(WISH) – There are now 286 cases of possible and confirmed acute myelitis in the United States this year, according to the US Center for Disease Control and Prevention.
News 8 reported on AFM in October.
It includes 116 confirmed cases of the rare polio-like disease, also known as AFM, leading to sudden onset of paralysis. There are 10 more confirmed cases than the agency reported a week ago. An additional 170 possible cases of AFM are investigated.
More than 90% of the 440 patients with AFM since 2014 have been children younger than 4 years. Most children with confirmed cases experienced a viral disease with symptoms including fever and cough about three to ten days before paralysis, CDC said this month.
Patients with confirmed AFM are in 31 states, as CDC has now identified for the first time. There are 15 cases in Colorado, the state with the highest number, followed by Texas with 14 confirmed cases.

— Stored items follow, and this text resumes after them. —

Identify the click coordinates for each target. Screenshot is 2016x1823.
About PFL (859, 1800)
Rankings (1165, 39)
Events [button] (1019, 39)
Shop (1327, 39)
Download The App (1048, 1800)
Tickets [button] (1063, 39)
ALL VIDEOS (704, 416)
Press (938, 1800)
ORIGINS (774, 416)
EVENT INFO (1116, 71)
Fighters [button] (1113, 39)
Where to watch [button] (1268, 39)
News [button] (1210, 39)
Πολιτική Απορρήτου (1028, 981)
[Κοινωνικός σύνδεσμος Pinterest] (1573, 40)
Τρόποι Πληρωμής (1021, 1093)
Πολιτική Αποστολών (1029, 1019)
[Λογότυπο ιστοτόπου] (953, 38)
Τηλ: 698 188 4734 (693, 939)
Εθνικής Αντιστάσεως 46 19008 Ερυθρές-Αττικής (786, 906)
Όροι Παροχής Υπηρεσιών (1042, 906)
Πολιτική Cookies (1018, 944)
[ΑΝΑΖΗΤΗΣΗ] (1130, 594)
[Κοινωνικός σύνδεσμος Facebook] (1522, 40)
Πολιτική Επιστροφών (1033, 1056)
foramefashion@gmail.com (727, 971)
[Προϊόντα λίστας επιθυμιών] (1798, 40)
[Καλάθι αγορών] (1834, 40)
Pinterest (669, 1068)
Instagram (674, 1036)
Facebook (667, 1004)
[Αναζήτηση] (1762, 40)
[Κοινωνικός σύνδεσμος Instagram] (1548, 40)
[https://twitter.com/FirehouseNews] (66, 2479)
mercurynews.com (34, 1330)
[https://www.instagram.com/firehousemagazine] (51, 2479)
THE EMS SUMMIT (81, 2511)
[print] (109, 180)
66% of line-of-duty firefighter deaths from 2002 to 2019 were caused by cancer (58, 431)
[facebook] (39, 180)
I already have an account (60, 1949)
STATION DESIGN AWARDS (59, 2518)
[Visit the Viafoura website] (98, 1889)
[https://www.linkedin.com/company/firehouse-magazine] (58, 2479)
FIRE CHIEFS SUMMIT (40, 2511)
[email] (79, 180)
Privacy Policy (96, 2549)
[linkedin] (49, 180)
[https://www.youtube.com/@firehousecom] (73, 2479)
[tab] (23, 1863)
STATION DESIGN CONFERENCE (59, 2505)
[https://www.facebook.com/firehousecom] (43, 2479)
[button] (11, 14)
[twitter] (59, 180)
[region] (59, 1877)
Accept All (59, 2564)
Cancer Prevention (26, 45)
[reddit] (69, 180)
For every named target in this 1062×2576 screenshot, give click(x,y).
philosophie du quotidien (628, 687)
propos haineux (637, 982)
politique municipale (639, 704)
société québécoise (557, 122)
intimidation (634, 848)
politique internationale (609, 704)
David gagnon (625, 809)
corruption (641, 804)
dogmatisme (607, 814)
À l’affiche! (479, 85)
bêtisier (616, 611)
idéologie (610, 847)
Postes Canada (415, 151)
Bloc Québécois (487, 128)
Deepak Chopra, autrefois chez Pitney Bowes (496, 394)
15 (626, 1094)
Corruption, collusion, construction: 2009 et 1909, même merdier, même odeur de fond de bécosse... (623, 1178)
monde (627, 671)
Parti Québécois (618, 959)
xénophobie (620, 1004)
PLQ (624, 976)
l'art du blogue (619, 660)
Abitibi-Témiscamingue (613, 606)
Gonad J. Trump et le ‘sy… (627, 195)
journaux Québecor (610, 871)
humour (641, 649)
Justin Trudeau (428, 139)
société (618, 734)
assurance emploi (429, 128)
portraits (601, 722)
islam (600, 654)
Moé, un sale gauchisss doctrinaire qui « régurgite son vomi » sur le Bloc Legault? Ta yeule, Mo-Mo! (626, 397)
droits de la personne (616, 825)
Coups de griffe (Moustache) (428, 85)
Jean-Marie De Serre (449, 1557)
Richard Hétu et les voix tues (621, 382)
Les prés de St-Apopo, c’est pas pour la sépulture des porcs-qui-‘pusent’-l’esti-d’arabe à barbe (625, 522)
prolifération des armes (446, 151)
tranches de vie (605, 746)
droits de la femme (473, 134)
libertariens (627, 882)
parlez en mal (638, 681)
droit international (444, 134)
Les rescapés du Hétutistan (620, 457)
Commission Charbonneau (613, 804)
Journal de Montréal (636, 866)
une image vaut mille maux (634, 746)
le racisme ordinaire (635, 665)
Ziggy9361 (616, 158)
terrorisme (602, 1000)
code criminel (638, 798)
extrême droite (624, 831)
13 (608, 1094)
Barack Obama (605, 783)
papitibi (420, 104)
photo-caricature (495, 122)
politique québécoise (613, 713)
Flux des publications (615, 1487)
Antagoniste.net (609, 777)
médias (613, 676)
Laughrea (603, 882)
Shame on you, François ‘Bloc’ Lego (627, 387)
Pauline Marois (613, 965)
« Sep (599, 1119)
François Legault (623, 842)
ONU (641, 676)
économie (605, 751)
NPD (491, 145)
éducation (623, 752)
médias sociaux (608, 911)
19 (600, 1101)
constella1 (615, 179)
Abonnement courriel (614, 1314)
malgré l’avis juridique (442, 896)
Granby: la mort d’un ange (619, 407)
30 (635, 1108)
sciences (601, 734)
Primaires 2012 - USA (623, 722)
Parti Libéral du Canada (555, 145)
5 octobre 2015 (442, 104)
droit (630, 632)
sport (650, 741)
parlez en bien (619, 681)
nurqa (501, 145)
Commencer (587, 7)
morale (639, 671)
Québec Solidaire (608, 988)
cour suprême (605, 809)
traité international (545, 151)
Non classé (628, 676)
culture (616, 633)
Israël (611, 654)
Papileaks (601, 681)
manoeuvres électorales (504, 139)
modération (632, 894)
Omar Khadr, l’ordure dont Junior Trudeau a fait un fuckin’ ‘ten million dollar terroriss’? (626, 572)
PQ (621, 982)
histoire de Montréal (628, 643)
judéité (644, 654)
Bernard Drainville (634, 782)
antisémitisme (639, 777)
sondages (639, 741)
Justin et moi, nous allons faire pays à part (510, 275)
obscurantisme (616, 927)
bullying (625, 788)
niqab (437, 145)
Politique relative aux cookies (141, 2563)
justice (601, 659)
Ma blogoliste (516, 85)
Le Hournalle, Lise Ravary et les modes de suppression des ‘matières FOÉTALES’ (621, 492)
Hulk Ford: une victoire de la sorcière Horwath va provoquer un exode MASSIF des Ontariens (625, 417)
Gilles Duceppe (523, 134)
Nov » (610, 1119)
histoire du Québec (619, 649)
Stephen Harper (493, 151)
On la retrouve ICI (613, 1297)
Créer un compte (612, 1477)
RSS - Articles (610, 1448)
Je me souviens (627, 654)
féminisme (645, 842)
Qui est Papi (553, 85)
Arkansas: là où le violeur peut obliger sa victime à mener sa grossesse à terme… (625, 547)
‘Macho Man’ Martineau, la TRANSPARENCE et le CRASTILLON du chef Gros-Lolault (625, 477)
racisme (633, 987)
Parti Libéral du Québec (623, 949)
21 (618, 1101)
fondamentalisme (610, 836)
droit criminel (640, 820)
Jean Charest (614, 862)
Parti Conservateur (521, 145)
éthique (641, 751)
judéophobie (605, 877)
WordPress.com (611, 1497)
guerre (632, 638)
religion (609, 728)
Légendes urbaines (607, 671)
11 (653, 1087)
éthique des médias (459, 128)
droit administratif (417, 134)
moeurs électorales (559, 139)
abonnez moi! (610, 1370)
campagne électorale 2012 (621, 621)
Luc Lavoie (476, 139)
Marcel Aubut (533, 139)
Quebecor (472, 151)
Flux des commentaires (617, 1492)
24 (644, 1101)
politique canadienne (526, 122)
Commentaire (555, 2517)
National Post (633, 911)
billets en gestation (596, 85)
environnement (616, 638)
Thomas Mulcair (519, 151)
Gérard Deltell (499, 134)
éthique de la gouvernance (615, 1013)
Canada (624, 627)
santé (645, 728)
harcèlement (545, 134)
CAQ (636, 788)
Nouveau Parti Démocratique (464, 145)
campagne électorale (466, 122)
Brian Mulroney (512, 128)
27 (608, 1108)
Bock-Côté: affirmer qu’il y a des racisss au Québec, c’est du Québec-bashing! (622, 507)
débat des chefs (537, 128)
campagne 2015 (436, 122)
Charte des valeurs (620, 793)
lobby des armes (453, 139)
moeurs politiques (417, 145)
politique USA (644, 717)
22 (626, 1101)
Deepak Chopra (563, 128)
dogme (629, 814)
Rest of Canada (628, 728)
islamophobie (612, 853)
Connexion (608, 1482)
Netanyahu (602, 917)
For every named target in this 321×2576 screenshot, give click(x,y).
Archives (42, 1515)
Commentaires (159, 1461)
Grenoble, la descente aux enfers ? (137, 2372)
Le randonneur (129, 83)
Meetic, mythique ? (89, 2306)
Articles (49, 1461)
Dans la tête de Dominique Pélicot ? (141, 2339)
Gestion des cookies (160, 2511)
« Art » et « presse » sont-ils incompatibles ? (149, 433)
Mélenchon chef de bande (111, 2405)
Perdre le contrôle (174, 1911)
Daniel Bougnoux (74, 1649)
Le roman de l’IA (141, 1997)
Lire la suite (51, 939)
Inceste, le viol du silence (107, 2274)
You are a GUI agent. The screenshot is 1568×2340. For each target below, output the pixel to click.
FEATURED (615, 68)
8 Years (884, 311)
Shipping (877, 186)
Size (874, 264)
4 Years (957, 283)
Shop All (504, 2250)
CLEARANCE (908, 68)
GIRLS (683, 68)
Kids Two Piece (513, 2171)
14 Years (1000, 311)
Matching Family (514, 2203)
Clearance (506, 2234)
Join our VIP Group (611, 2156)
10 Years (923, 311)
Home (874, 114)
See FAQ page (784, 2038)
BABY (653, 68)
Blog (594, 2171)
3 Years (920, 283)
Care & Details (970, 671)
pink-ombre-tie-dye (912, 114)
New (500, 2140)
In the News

Nineteen states have no confirmed cases and 12 states report only one confirmed case, according to the CDC.
It is not clear if there is more risk for AFM in states that have a larger number of cases or if these states are only better identifiable and reporting patients. Although CDC has encouraged doctors to report cases, there is no need to do so.
Most AFM patients became ill between August and October, and according to CDC, the number of diseases has reached each other since 2014.
Even with the increase in case, according to the CDC, "less than one in two in a million children in the United States will receive AFM each year."